Tuesday, November 04, 2008

Book Review: Faith & Doubt, by John Ortberg


My pastor is always quoting books by author John Ortberg, so I was really excited when I was offered the chance to review his latest, Faith & Doubt. The topic was especially intriguing because it’s one that often stays in the closet. Most of us have probably had doubts about God at one point or another in our lives, but we feel ashamed about lacking faith and often keep it to ourselves, hoping it will pass. But, in Faith & Doubt, Ortberg assures us that doubt is not the opposite of faith. In fact, it can actually strengthen our relationship with God! Ortberg admits that even he has struggled with faith in God. And great Christians like Billy Graham and Mother Teresa have also expressed feelings of doubt. It’s comforting to know that faith and doubt can walk hand-in-hand. So, this book answers the question: “Is it possible that doubt might be one of those unwelcome guests of life that is sometimes, in the right circumstances, good for you?”

John Ortberg is a master at using real-life stories and down-to-earth writing to explore the religious issues that we all grapple with. He tackled materialism in When the Game Is Over, It All Goes Back in the Box. He spoke of fear and courage in If You Want to Walk on Water, You’ve Got to Get Out of the Boat.
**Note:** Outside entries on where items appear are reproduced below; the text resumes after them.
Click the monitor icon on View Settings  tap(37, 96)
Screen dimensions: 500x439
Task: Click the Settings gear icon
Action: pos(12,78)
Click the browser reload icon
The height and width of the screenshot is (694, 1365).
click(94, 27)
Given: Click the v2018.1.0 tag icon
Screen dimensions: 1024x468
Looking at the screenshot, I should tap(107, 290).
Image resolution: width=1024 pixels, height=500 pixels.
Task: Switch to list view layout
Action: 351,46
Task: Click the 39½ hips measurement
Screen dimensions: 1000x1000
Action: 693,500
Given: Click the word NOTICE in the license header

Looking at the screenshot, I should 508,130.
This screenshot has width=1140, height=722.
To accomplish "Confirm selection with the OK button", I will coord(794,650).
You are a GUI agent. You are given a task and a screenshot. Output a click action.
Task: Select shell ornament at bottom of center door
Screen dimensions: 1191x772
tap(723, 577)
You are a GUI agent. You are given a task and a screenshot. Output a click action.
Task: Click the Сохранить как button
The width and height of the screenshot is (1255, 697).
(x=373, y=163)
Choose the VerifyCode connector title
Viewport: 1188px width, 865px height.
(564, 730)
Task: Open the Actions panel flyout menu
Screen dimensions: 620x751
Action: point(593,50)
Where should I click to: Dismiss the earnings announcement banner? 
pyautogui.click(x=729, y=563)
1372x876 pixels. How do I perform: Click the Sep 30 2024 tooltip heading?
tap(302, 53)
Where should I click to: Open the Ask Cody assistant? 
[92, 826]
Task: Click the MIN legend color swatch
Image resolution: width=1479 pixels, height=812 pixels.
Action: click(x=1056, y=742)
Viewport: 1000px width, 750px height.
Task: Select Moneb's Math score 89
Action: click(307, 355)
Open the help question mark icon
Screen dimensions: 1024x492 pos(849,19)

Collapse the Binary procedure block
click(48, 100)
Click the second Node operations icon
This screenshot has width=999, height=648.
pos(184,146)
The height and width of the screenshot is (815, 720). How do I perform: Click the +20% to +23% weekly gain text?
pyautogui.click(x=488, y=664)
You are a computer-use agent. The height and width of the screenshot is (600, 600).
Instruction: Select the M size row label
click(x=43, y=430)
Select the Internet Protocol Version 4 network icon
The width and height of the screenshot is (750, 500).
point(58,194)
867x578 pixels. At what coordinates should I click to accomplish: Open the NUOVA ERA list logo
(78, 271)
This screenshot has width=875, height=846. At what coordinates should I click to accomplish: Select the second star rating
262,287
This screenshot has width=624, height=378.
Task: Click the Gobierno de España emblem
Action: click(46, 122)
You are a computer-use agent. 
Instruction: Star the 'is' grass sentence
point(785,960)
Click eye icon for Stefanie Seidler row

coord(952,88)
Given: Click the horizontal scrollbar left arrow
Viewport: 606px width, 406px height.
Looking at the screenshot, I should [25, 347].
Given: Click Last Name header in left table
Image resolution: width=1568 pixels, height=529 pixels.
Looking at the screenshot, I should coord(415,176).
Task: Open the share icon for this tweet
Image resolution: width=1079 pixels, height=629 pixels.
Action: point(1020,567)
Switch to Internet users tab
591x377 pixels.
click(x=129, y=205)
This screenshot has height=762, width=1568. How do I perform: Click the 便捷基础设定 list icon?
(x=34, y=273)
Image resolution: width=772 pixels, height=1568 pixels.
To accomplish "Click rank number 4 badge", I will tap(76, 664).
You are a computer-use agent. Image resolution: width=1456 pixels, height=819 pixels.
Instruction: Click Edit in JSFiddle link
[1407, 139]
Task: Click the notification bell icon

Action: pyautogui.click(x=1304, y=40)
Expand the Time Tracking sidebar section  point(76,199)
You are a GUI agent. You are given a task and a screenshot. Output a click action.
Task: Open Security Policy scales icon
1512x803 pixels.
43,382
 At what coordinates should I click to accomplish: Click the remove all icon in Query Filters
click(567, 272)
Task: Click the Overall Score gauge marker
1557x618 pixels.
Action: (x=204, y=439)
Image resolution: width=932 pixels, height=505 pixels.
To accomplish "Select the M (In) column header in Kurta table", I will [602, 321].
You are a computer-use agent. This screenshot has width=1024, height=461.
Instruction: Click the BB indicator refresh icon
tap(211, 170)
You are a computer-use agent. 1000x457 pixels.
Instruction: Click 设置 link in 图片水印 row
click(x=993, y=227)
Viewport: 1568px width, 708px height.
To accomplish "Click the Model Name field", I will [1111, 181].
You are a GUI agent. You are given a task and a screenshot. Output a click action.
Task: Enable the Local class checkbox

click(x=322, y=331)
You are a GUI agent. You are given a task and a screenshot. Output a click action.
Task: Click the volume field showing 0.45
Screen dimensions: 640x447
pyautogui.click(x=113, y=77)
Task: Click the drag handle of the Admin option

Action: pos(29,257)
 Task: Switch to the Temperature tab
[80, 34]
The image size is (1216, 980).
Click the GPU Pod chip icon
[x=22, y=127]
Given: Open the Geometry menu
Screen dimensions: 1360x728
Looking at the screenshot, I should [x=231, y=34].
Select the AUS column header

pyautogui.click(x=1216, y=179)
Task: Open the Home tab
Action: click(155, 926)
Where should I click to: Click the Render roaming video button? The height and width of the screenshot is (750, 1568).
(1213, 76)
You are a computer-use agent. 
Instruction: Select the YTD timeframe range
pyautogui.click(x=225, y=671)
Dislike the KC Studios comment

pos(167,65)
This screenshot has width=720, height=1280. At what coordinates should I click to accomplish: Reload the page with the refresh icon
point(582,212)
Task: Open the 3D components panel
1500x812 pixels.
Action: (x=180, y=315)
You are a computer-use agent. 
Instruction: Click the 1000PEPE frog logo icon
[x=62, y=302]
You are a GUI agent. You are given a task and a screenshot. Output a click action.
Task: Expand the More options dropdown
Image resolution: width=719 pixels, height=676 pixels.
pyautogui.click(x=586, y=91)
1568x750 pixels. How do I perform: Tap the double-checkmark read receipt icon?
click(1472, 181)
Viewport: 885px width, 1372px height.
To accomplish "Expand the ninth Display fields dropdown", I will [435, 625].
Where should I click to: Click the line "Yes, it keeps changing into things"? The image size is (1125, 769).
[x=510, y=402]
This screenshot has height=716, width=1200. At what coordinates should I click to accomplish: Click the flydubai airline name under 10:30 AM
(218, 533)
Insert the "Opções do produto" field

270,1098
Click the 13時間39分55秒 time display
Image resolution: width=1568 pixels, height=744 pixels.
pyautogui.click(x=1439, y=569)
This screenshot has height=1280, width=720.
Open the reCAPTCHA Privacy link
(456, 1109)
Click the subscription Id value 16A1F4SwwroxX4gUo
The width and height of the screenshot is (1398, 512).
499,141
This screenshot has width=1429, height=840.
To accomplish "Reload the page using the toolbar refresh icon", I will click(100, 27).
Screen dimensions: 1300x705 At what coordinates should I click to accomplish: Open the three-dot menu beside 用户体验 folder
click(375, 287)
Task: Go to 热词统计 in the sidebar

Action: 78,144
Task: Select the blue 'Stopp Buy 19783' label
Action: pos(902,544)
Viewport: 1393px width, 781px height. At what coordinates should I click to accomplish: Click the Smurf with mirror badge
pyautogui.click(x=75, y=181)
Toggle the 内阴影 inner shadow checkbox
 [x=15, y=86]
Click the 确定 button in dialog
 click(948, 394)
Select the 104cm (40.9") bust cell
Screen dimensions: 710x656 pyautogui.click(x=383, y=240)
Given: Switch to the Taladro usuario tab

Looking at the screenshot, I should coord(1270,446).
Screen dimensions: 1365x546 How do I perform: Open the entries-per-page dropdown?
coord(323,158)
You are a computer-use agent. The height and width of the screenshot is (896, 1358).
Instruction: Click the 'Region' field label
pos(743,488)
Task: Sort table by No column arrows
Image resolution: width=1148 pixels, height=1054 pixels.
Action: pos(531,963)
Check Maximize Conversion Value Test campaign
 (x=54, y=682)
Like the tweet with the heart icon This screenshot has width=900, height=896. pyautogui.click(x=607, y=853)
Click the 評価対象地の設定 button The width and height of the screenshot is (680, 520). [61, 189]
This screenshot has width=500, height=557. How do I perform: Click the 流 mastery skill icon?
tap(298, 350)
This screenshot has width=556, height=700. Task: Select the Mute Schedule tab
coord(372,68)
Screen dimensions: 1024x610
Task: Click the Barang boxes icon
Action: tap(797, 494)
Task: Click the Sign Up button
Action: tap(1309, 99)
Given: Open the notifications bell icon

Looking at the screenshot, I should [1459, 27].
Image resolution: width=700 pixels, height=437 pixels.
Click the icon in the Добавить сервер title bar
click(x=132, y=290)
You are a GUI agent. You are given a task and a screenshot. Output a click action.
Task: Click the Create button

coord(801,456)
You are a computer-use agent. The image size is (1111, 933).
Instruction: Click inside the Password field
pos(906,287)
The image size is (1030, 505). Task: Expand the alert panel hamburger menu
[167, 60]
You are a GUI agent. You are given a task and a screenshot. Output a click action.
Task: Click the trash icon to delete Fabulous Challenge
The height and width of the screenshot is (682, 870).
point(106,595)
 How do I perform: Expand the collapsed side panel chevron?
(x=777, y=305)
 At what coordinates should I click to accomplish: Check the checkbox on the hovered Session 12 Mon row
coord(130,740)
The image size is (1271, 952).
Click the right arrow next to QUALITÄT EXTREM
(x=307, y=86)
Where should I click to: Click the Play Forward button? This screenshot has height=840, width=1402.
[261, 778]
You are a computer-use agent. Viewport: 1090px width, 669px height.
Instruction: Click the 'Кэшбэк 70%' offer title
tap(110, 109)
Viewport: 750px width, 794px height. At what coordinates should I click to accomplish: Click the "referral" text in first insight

And he wrote about having an intimate relationship with God in God Is Closer Than You Think. But, of all these issues, I think that doubt is a “biggie” in today’s world. It’s far too easy to wonder if God exists when we see tragedy and violence all around us. If there is a God, we tell ourselves, why doesn’t he stop all the awful things from happening? Why did he let a child die, or a house burn down, or a father of six lose his job? These are questions that all of us grapple with. It’s easy to have faith when things are going well, but much more difficult to hang onto when they aren’t.

Of course, doubt isn’t always okay. It can have very negative and serious consequences. “I often find myself wishing, given the damage that doubt can do, that God would just remove it,” writes Ortberg. “But he generally doesn’t. Maybe he has a reason not to.” Ortberg knows that God can use doubt to help us grow. “Sometimes doubt can do good in us. It can motivate us to study and learn. It can purify false beliefs that have crept into our faith. It can humble our arrogance. It can give us patience and compassion with other doubters. It can remind us of how much truth matters.”

In Faith & Doubt, Ortberg doesn’t shy away from the tough issues, but addresses them head-on. He answers the questions we have about belief and comforts us in our doubts. And, in closing, he explains why, despite his doubts, he chooses to believe. If you’ve never once in your life doubted God’s existence or promises, then feel free to skip this book. But if you are like most of us with imperfect faith, Faith & Doubt is eye-opening and highly recommended.